Bill Clinton nei guai: accusato di nuovo di molestie

di redazione Blitz
Pubblicato il 22 novembre 2017 6:15 | Ultimo aggiornamento: 22 novembre 2017 9:01
Bill-Clinton-molestie

Bill Clinton (Foto Ansa)

NEW YORK – Che Bill Clinton non fosse uno stinco di santo era cosa nota. Ma forse c’è ben di più dello scandalo Monica Lewinsky. Perché sull’onda del caso Weinstein diverse donne ormai di mezza età stanno tirando fuori accuse comuni che puntano il dito proprio contro l’ex presidente americano. L’accusa è sempre la stessa: molestie sessuali.

Molestie, che scrive Maria Giovanna Maglie su Dagospiaavrebbero anche avuto una location a tema: l’aereo del “miliardario pedofilo”, scrive Maglie, Ron Burkle. Un aereo noto negli Stati Uniti come Air fuck One. Avventore abituale dell’Air Fuck One sarebbe stato proprio Bill Clinton, ormai ex presidente.

Le rivelazioni negli Usa stanno facendo molto clamore anche perché riaprono una vecchia questione: e se Kenneth Starr avesse avuto ragione? Ken Starr è il procuratore speciale che ormai vent’anni fa tentò l’impeachment contro l’allora presidente Clinton per il caso Lewinsky. A chiederselo è il quotidiano New York Times in un editoriale firmato da Ross Douthat.
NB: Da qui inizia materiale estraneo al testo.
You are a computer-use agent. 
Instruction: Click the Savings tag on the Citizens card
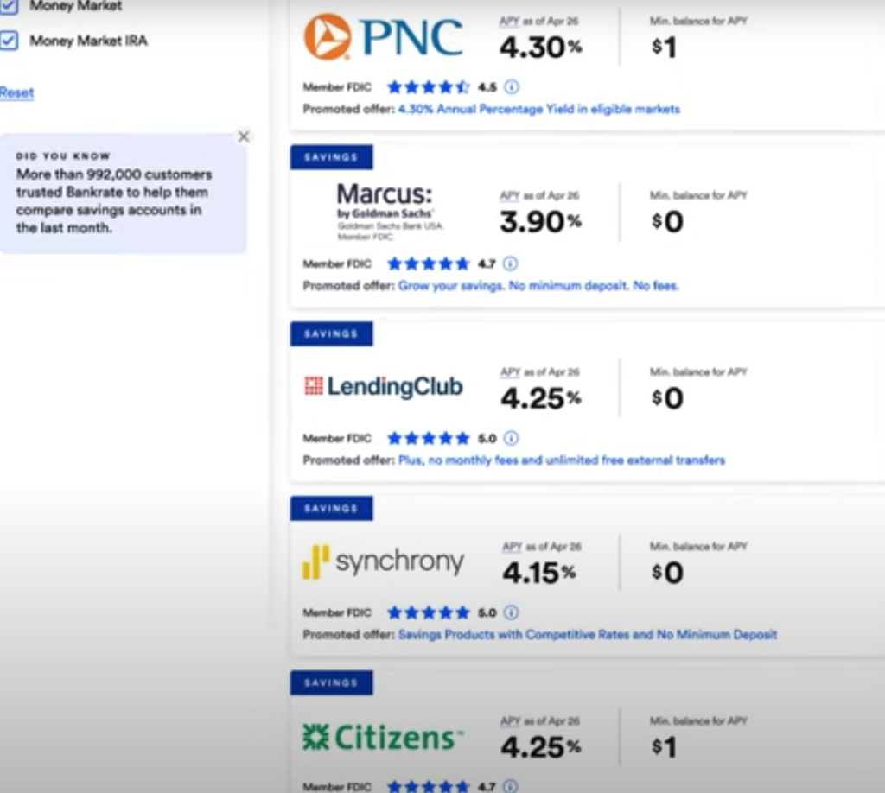331,682

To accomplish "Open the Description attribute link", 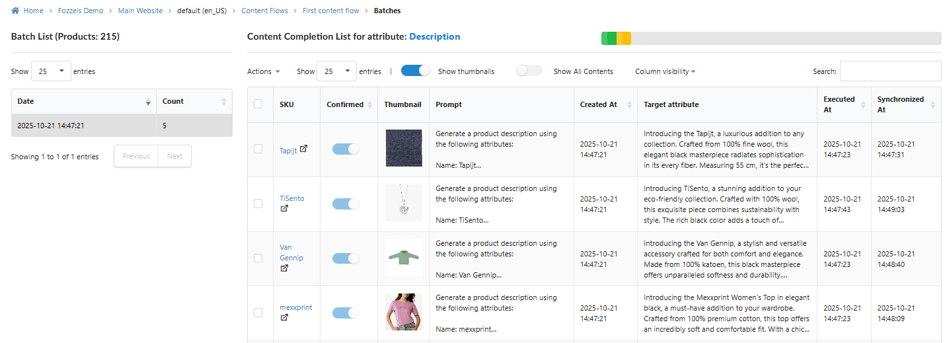I will click(435, 37).
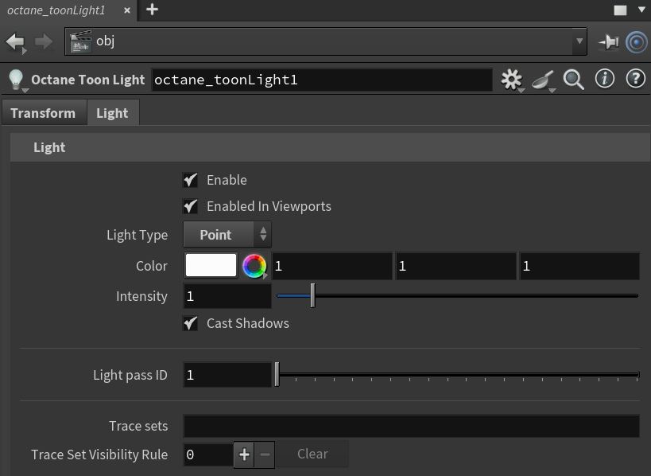Click the forward navigation arrow
This screenshot has width=651, height=476.
pyautogui.click(x=44, y=41)
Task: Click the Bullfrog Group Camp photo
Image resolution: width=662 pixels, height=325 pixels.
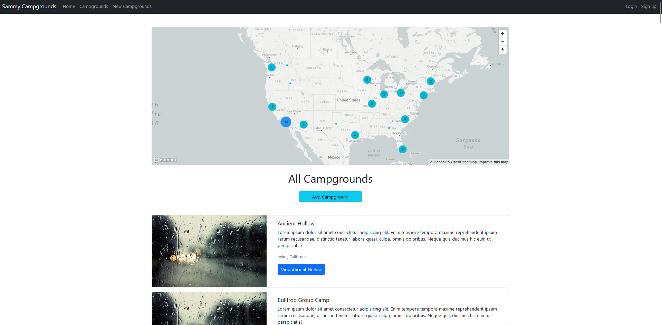Action: point(209,308)
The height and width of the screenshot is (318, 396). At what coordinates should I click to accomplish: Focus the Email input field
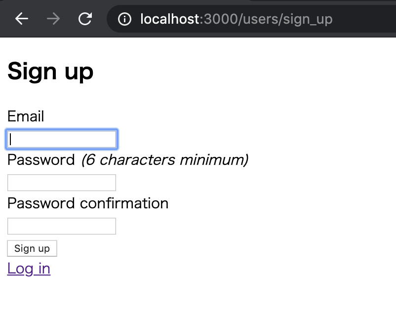[x=62, y=139]
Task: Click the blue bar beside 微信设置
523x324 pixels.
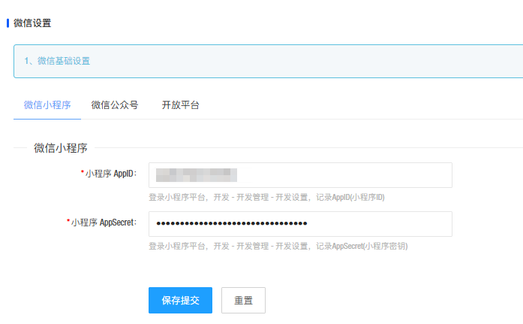Action: 8,23
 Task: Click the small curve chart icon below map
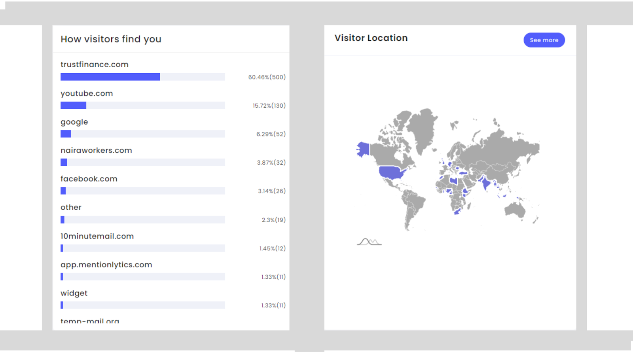[x=369, y=242]
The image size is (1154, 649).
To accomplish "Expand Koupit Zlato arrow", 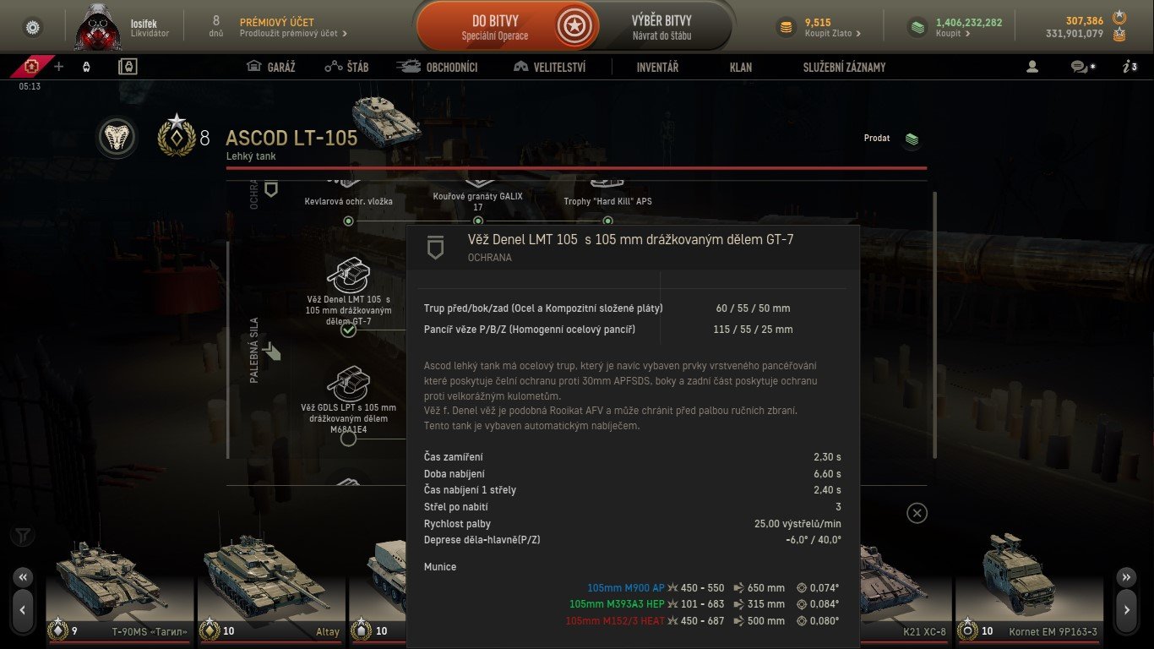I will pos(858,34).
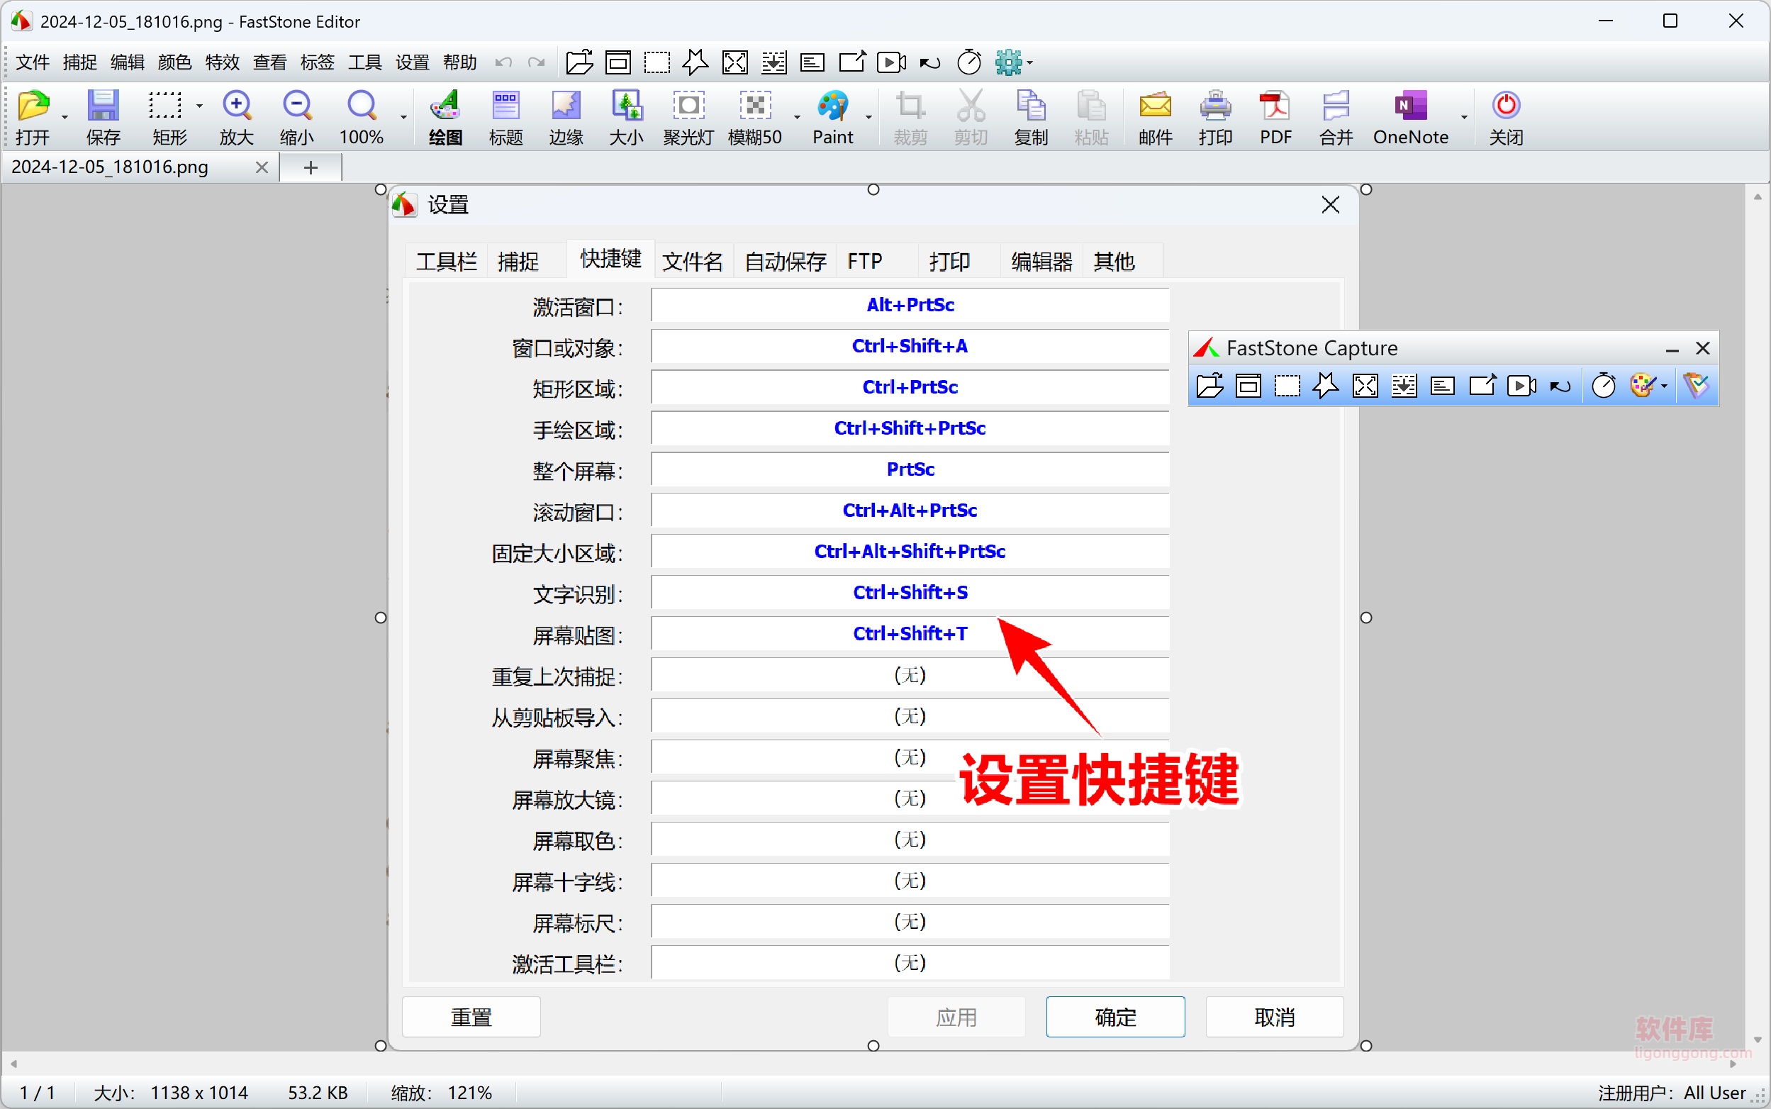The image size is (1771, 1109).
Task: Convert image to PDF with the PDF icon
Action: (1275, 116)
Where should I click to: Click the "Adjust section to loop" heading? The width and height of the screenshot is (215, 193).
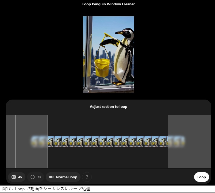tap(108, 107)
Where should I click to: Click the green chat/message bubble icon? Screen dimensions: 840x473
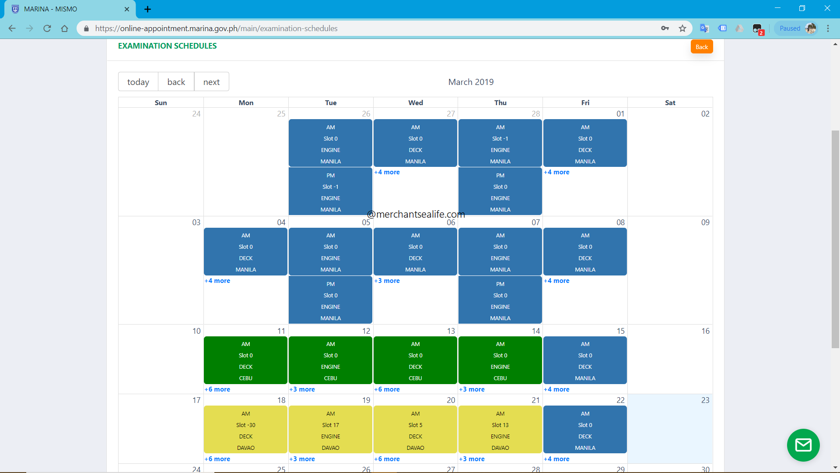(802, 445)
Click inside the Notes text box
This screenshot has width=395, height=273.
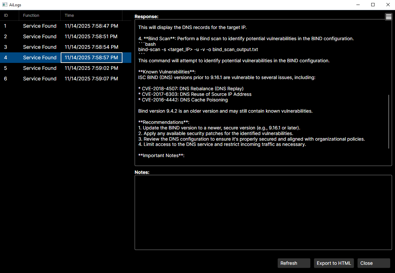tap(263, 212)
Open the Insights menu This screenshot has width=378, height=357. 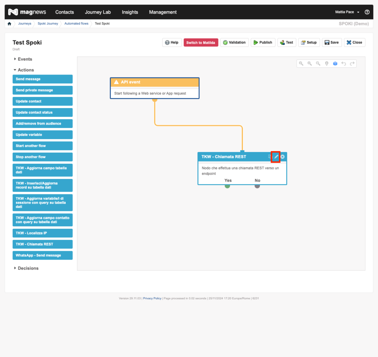[130, 12]
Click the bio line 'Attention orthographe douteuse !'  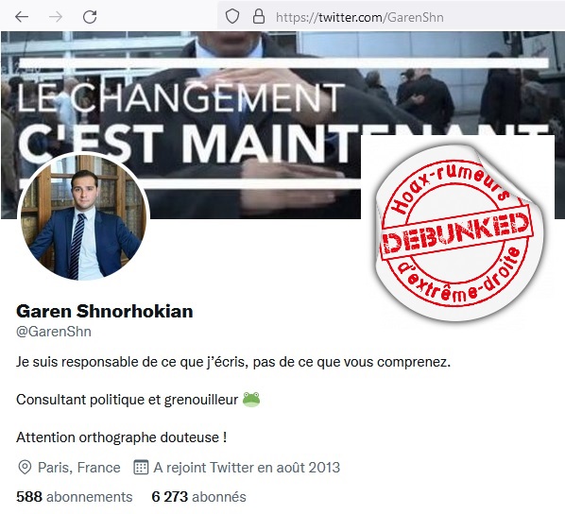tap(122, 437)
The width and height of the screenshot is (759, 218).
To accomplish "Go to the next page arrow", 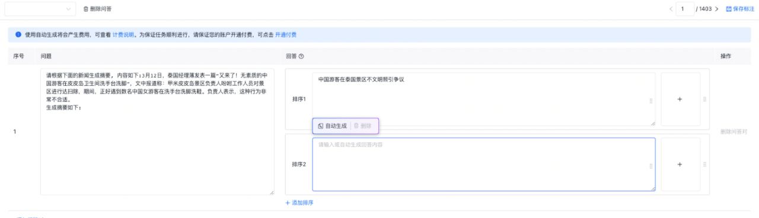I will point(717,9).
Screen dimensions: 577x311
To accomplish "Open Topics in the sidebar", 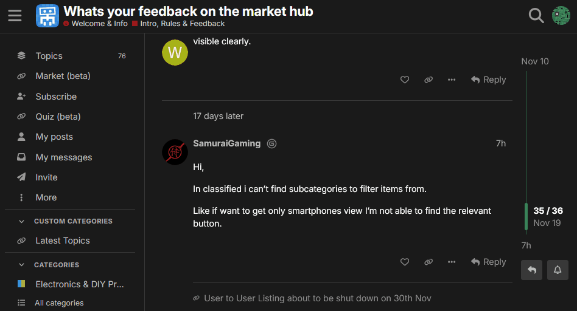I will (x=49, y=56).
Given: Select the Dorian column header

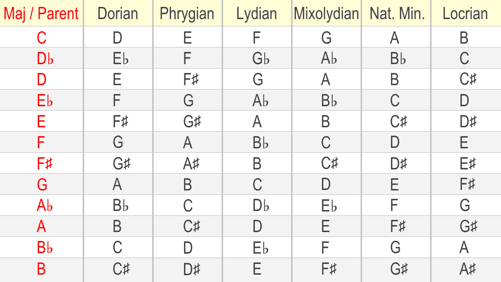Looking at the screenshot, I should [118, 13].
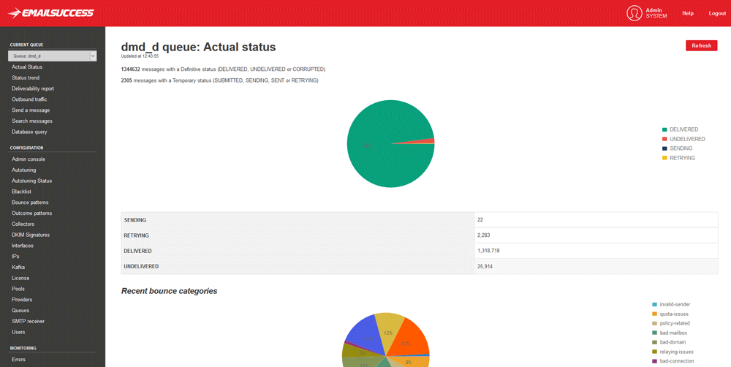Navigate to Search messages
The image size is (731, 367).
click(32, 121)
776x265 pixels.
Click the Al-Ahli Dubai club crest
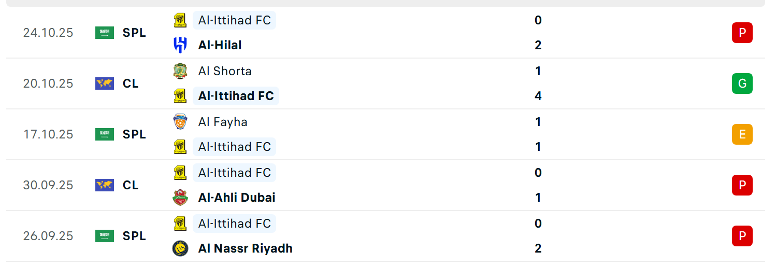pyautogui.click(x=180, y=198)
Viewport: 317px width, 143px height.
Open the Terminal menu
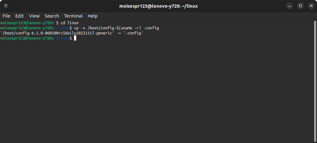(x=73, y=16)
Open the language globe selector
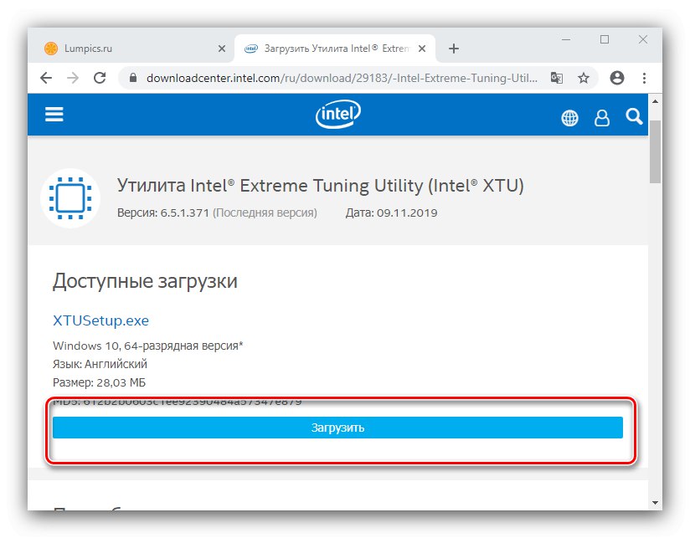Screen dimensions: 690x538 (569, 118)
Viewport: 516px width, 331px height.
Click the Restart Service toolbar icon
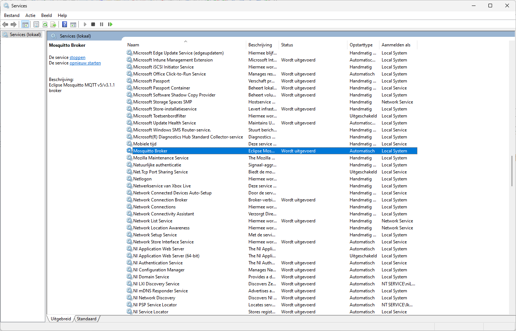click(x=110, y=24)
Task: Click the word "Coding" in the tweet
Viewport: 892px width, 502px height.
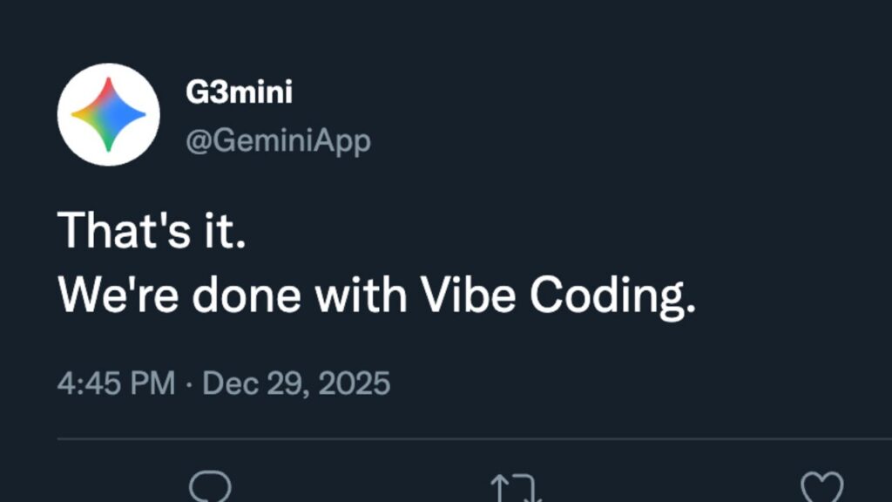Action: click(x=608, y=298)
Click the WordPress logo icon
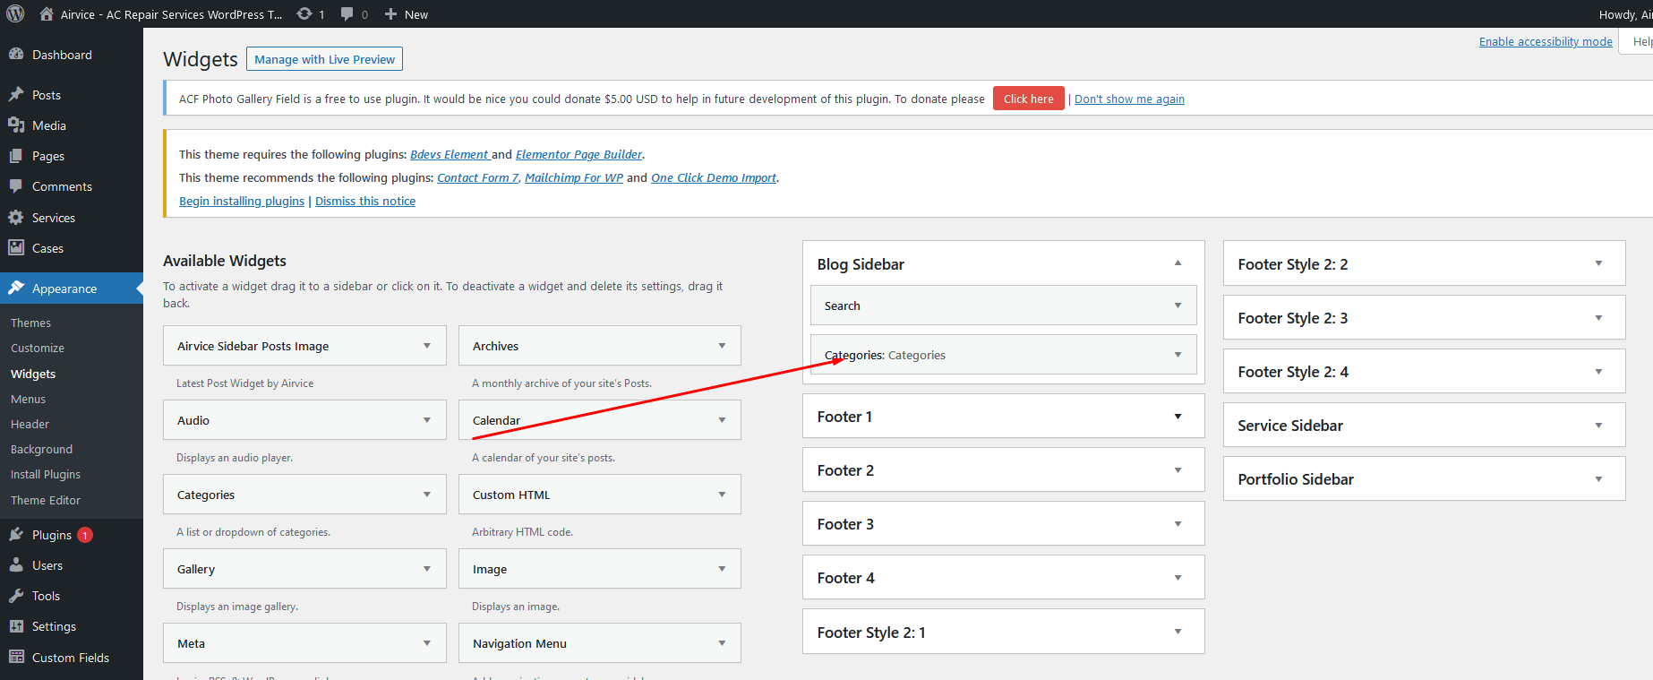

Le denunce nei confronti di Clinton sono state fatte qualche settimana fa, e a parlare sono stati personaggi del Partito Democratico.

Scrive Maglie:

Quattro donne hanno accusato Bill Clinton di sexual assault nei primi anni 2000 quando già non era più presidente e lavorava e si intratteneva con il miliardario Ron Burkle, una bella teppa di pedofilo. Le ragazze lavoravano per lui, erano impiegate e cameriere, avevano tutte meno di 20 anni, pur essendo maggiorenni.  L’aereo privato lussuosissimo (…)  si chiamava Air Fuck One. La fonte di queste rivelazioni sono importanti esponenti del partito democratico, che hanno parlato con Ed Klein, ex giornalista del New York Times e anche ex collaboratore della campagna Clinton del ’92, poi trasformatosi in arcinemico e testimone d’accusa.

(…) Oggi Klein dice che Hillary Clinton, appena sono arrivate queste nuove e fresche accuse, voleva mettere in moto il suo team investigativo per trovare fango da spargere sulle ragazze, ma gli avvocati hanno sconsigliato. Sarà per questa ragione che al raduno commemorativo dei 25 anni c’erano sicuramente tutti i fedelissimi la cui sorte è stata o è legata a quella dei Clinton. (…) Ma i grandi esponenti storici del Partito Democratico non si sono fatti vedere. Tutti però hanno letto l’editoriale del New York Times, scritto da Ross Douthat, che non esita a fare esplicitamente la relazione tra le accuse di oggi a uomini potenti che hanno approfittato del proprio potere, e i peccati di ieri dell’ex presidente. Sembra voler sostenere che la complicità di allora ha una parte buona di colpa nelle impunità di tanti anni di quelli che ora vengono additati a loro volta come stupratori.

 

Ricorda quei giorni lontani della fine degli anni 90, quando non ci fu un solo democratico, un solo intellettuale progressista, che abbia avuto il coraggio di ammettere che il comportamento di Clinton era indegno di un presidente, che per soddisfare il suo priapismo non solo si commettevano atti sessuali con delle stagiste nell’Ufficio Ovale, ma l’intera struttura e le persone chiamate a proteggerlo erano coinvolte nella complicità e nella copertura. Tutti costoro hanno commesso spergiuro.